▸ DIRECTIONS FOR THIS TASK: Once the line with "京津冀综合发展指数研究 (161, 611)" is found in the entries below, print it and each following line exactly, stopping after the line with "Terms Of Use (1211, 2054)"; print nothing else.

━━ SUPPLIED DATA ━━

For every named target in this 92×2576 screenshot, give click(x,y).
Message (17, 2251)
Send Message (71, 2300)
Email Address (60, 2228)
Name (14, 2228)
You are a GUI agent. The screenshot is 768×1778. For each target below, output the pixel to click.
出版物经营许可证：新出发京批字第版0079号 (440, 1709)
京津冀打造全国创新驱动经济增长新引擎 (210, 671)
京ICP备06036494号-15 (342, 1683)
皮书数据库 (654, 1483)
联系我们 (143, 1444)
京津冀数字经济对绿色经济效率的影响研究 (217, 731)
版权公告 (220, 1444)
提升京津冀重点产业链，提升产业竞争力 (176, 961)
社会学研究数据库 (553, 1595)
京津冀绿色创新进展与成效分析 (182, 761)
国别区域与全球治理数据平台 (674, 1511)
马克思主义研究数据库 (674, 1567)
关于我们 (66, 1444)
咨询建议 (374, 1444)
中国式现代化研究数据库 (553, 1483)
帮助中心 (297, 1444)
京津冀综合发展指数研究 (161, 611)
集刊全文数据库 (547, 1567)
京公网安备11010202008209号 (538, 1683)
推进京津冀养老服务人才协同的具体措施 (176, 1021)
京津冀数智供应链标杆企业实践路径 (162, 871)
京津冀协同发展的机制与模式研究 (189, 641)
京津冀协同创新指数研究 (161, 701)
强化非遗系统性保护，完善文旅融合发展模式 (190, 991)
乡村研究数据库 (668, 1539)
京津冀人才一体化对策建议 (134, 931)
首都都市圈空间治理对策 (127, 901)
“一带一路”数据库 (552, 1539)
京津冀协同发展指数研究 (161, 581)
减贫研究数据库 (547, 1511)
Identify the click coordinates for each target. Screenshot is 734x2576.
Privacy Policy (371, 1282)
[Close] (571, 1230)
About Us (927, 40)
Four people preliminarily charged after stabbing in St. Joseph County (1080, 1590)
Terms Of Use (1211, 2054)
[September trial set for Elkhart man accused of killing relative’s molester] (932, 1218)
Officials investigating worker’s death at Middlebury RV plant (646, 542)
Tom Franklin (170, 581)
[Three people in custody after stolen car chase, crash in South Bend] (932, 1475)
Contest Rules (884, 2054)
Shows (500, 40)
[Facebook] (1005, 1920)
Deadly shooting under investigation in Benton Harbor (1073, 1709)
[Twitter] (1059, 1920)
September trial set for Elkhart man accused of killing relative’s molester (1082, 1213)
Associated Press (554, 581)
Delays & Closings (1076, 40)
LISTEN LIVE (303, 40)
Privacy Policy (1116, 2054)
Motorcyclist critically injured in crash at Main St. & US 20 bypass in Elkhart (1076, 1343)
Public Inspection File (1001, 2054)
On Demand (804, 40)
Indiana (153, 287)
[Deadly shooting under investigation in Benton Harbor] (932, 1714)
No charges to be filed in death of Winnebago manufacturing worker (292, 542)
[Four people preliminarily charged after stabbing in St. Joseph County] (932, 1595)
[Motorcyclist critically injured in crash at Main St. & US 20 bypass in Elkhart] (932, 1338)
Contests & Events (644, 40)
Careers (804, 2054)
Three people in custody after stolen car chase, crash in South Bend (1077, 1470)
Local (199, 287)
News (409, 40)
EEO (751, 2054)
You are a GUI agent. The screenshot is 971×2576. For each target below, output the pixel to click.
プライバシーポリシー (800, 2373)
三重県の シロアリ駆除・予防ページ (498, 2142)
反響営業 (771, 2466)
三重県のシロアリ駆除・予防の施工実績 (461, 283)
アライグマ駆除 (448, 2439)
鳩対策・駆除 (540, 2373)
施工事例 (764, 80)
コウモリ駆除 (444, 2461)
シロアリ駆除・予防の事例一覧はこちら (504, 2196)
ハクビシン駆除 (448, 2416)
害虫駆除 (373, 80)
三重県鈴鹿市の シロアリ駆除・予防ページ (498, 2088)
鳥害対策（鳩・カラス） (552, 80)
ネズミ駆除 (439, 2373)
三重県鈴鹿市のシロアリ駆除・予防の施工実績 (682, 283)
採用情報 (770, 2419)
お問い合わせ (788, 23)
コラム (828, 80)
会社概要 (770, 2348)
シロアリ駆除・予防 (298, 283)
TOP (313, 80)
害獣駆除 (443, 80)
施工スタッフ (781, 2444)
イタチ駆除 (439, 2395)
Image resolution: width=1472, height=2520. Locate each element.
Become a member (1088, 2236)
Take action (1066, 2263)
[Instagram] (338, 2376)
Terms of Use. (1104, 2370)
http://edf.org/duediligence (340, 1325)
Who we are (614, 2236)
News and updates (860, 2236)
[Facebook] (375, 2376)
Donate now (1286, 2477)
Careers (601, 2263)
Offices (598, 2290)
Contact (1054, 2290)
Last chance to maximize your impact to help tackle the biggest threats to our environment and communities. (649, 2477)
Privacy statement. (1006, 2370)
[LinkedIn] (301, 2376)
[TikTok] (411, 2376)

━━━

▸ WRITTEN RESPONSE:
京津冀综合发展指数研究 (161, 611)
集刊全文数据库 (547, 1567)
京公网安备11010202008209号 (538, 1683)
推进京津冀养老服务人才协同的具体措施 (176, 1021)
京津冀数智供应链标杆企业实践路径 (162, 871)
京津冀协同发展的机制与模式研究 (189, 641)
京津冀协同创新指数研究 (161, 701)
强化非遗系统性保护，完善文旅融合发展模式 (190, 991)
乡村研究数据库 (668, 1539)
京津冀人才一体化对策建议 (134, 931)
首都都市圈空间治理对策 (127, 901)
“一带一路”数据库 (552, 1539)
京津冀协同发展指数研究 (161, 581)
减贫研究数据库 (547, 1511)
Identify the click coordinates for each target. Screenshot is 734x2576.
Privacy Policy (371, 1282)
[Close] (571, 1230)
About Us (927, 40)
Four people preliminarily charged after stabbing in St. Joseph County (1080, 1590)
Terms Of Use (1211, 2054)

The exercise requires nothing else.